**AIM OF THE EXERCISE:**
Rewrite every line of the items below as a JSON list of strings, with one string per line and all blank lines omitted.
[Start]
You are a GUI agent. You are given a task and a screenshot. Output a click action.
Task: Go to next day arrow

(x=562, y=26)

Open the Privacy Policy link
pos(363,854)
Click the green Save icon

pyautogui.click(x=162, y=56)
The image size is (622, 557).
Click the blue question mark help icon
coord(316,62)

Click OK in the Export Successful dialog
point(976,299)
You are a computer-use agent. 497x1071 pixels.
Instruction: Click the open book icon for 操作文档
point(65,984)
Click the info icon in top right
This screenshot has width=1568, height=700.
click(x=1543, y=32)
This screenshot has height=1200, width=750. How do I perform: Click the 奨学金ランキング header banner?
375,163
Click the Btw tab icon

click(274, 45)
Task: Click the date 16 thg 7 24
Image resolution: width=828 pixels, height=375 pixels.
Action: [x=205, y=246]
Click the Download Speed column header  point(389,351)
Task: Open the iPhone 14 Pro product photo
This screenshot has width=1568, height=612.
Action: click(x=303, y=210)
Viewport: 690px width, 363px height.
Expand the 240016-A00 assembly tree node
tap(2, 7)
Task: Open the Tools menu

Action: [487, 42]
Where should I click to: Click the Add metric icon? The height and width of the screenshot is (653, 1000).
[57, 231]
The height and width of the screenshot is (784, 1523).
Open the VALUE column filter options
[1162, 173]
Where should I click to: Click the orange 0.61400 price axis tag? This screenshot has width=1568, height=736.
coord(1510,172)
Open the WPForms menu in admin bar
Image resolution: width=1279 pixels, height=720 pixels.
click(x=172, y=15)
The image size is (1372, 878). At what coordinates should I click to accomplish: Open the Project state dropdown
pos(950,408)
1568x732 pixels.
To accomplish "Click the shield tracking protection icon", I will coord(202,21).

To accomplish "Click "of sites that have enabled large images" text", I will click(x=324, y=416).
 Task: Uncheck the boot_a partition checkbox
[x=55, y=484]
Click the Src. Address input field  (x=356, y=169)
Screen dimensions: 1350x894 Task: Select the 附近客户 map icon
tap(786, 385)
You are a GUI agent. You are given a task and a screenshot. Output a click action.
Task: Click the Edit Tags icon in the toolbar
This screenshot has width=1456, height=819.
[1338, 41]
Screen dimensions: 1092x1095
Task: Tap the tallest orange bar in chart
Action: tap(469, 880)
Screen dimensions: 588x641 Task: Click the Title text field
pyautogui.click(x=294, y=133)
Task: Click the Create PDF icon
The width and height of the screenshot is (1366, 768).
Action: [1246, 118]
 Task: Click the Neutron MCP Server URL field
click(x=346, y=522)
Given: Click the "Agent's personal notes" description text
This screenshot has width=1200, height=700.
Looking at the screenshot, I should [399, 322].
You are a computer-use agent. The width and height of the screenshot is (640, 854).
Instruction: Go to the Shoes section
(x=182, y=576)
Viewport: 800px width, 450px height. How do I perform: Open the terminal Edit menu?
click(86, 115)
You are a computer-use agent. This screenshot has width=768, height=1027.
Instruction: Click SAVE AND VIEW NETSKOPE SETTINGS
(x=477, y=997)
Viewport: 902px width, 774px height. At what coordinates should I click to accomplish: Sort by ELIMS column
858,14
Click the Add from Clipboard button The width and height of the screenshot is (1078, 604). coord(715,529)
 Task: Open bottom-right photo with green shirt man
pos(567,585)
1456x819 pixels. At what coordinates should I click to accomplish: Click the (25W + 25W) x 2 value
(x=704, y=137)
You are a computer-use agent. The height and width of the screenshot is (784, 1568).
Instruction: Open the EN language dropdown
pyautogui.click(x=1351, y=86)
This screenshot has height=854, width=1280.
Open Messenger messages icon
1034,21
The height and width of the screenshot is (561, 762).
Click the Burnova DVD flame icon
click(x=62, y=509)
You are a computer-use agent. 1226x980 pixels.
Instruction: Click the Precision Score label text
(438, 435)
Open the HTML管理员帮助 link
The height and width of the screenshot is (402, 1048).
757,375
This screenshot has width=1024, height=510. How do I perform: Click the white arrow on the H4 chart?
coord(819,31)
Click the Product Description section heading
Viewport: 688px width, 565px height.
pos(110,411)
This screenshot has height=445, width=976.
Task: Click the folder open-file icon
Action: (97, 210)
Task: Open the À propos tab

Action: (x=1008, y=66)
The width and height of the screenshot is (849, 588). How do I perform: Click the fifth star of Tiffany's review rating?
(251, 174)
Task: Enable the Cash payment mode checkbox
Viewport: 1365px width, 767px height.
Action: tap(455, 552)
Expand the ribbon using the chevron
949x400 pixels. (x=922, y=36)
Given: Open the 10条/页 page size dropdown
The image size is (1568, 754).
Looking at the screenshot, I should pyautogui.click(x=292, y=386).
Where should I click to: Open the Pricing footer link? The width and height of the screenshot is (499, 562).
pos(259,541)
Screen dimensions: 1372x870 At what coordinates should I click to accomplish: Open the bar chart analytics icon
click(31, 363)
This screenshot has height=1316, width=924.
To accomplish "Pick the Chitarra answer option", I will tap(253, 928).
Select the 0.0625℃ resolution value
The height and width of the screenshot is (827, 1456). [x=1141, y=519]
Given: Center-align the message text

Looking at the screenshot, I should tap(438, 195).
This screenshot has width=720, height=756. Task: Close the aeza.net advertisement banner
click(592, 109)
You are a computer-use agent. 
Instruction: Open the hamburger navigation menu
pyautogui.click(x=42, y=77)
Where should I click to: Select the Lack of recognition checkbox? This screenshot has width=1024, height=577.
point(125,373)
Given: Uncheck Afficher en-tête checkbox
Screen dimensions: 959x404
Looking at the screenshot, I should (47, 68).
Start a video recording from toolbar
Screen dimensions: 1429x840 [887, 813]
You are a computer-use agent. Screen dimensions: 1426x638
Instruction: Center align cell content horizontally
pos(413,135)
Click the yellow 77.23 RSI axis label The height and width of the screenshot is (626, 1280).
[End]
**RESULT OF THIS EXERCISE:**
[
  "You are a GUI agent. You are given a task and a screenshot. Output a click action.",
  "Task: Go to next day arrow",
  "(x=562, y=26)",
  "Open the Privacy Policy link",
  "pos(363,854)",
  "Click the green Save icon",
  "pyautogui.click(x=162, y=56)",
  "The image size is (622, 557).",
  "Click the blue question mark help icon",
  "coord(316,62)",
  "Click OK in the Export Successful dialog",
  "point(976,299)",
  "You are a computer-use agent. 497x1071 pixels.",
  "Instruction: Click the open book icon for 操作文档",
  "point(65,984)",
  "Click the info icon in top right",
  "This screenshot has width=1568, height=700.",
  "click(x=1543, y=32)",
  "This screenshot has height=1200, width=750. How do I perform: Click the 奨学金ランキング header banner?",
  "375,163",
  "Click the Btw tab icon",
  "click(274, 45)",
  "Task: Click the date 16 thg 7 24",
  "Image resolution: width=828 pixels, height=375 pixels.",
  "Action: [x=205, y=246]",
  "Click the Download Speed column header  point(389,351)",
  "Task: Open the iPhone 14 Pro product photo",
  "This screenshot has width=1568, height=612.",
  "Action: click(x=303, y=210)",
  "Viewport: 690px width, 363px height.",
  "Expand the 240016-A00 assembly tree node",
  "tap(2, 7)",
  "Task: Open the Tools menu",
  "Action: [487, 42]",
  "Where should I click to: Click the Add metric icon? The height and width of the screenshot is (653, 1000).",
  "[57, 231]",
  "The height and width of the screenshot is (784, 1523).",
  "Open the VALUE column filter options",
  "[1162, 173]",
  "Where should I click to: Click the orange 0.61400 price axis tag? This screenshot has width=1568, height=736.",
  "coord(1510,172)",
  "Open the WPForms menu in admin bar",
  "Image resolution: width=1279 pixels, height=720 pixels.",
  "click(x=172, y=15)",
  "The image size is (1372, 878). At what coordinates should I click to accomplish: Open the Project state dropdown",
  "pos(950,408)",
  "1568x732 pixels.",
  "To accomplish \"Click the shield tracking protection icon\", I will coord(202,21).",
  "To accomplish \"Click \"of sites that have enabled large images\" text\", I will click(x=324, y=416).",
  " Task: Uncheck the boot_a partition checkbox",
  "[x=55, y=484]",
  "Click the Src. Address input field  (x=356, y=169)",
  "Screen dimensions: 1350x894 Task: Select the 附近客户 map icon",
  "tap(786, 385)",
  "You are a GUI agent. You are given a task and a screenshot. Output a click action.",
  "Task: Click the Edit Tags icon in the toolbar",
  "This screenshot has width=1456, height=819.",
  "[1338, 41]",
  "Screen dimensions: 1092x1095",
  "Task: Tap the tallest orange bar in chart",
  "Action: tap(469, 880)",
  "Screen dimensions: 588x641 Task: Click the Title text field",
  "pyautogui.click(x=294, y=133)",
  "Task: Click the Create PDF icon",
  "The width and height of the screenshot is (1366, 768).",
  "Action: [1246, 118]",
  " Task: Click the Neutron MCP Server URL field",
  "click(x=346, y=522)",
  "Given: Click the \"Agent's personal notes\" description text",
  "This screenshot has width=1200, height=700.",
  "Looking at the screenshot, I should [399, 322].",
  "You are a computer-use agent. The width and height of the screenshot is (640, 854).",
  "Instruction: Go to the Shoes section",
  "(x=182, y=576)",
  "Viewport: 800px width, 450px height. How do I perform: Open the terminal Edit menu?",
  "click(86, 115)",
  "You are a computer-use agent. This screenshot has width=768, height=1027.",
  "Instruction: Click SAVE AND VIEW NETSKOPE SETTINGS",
  "(x=477, y=997)",
  "Viewport: 902px width, 774px height. At what coordinates should I click to accomplish: Sort by ELIMS column",
  "858,14",
  "Click the Add from Clipboard button The width and height of the screenshot is (1078, 604). coord(715,529)",
  " Task: Open bottom-right photo with green shirt man",
  "pos(567,585)",
  "1456x819 pixels. At what coordinates should I click to accomplish: Click the (25W + 25W) x 2 value",
  "(x=704, y=137)",
  "You are a computer-use agent. The height and width of the screenshot is (784, 1568).",
  "Instruction: Open the EN language dropdown",
  "pyautogui.click(x=1351, y=86)",
  "This screenshot has height=854, width=1280.",
  "Open Messenger messages icon",
  "1034,21",
  "The height and width of the screenshot is (561, 762).",
  "Click the Burnova DVD flame icon",
  "click(x=62, y=509)",
  "You are a computer-use agent. 1226x980 pixels.",
  "Instruction: Click the Precision Score label text",
  "(438, 435)",
  "Open the HTML管理员帮助 link",
  "The height and width of the screenshot is (402, 1048).",
  "757,375",
  "This screenshot has width=1024, height=510. How do I perform: Click the white arrow on the H4 chart?",
  "coord(819,31)",
  "Click the Product Description section heading",
  "Viewport: 688px width, 565px height.",
  "pos(110,411)",
  "This screenshot has height=445, width=976.",
  "Task: Click the folder open-file icon",
  "Action: (97, 210)",
  "Task: Open the À propos tab",
  "Action: (x=1008, y=66)",
  "The width and height of the screenshot is (849, 588). How do I perform: Click the fifth star of Tiffany's review rating?",
  "(251, 174)",
  "Task: Enable the Cash payment mode checkbox",
  "Viewport: 1365px width, 767px height.",
  "Action: tap(455, 552)",
  "Expand the ribbon using the chevron",
  "949x400 pixels. (x=922, y=36)",
  "Given: Open the 10条/页 page size dropdown",
  "The image size is (1568, 754).",
  "Looking at the screenshot, I should pyautogui.click(x=292, y=386).",
  "Where should I click to: Open the Pricing footer link? The width and height of the screenshot is (499, 562).",
  "pos(259,541)",
  "Screen dimensions: 1372x870 At what coordinates should I click to accomplish: Open the bar chart analytics icon",
  "click(31, 363)",
  "This screenshot has height=1316, width=924.",
  "To accomplish \"Pick the Chitarra answer option\", I will tap(253, 928).",
  "Select the 0.0625℃ resolution value",
  "The height and width of the screenshot is (827, 1456). [x=1141, y=519]",
  "Given: Center-align the message text",
  "Looking at the screenshot, I should tap(438, 195).",
  "This screenshot has width=720, height=756. Task: Close the aeza.net advertisement banner",
  "click(592, 109)",
  "You are a computer-use agent. ",
  "Instruction: Open the hamburger navigation menu",
  "pyautogui.click(x=42, y=77)",
  "Where should I click to: Select the Lack of recognition checkbox? This screenshot has width=1024, height=577.",
  "point(125,373)",
  "Given: Uncheck Afficher en-tête checkbox",
  "Screen dimensions: 959x404",
  "Looking at the screenshot, I should (47, 68).",
  "Start a video recording from toolbar",
  "Screen dimensions: 1429x840 [887, 813]",
  "You are a computer-use agent. Screen dimensions: 1426x638",
  "Instruction: Center align cell content horizontally",
  "pos(413,135)",
  "Click the yellow 77.23 RSI axis label The height and width of the screenshot is (626, 1280)."
]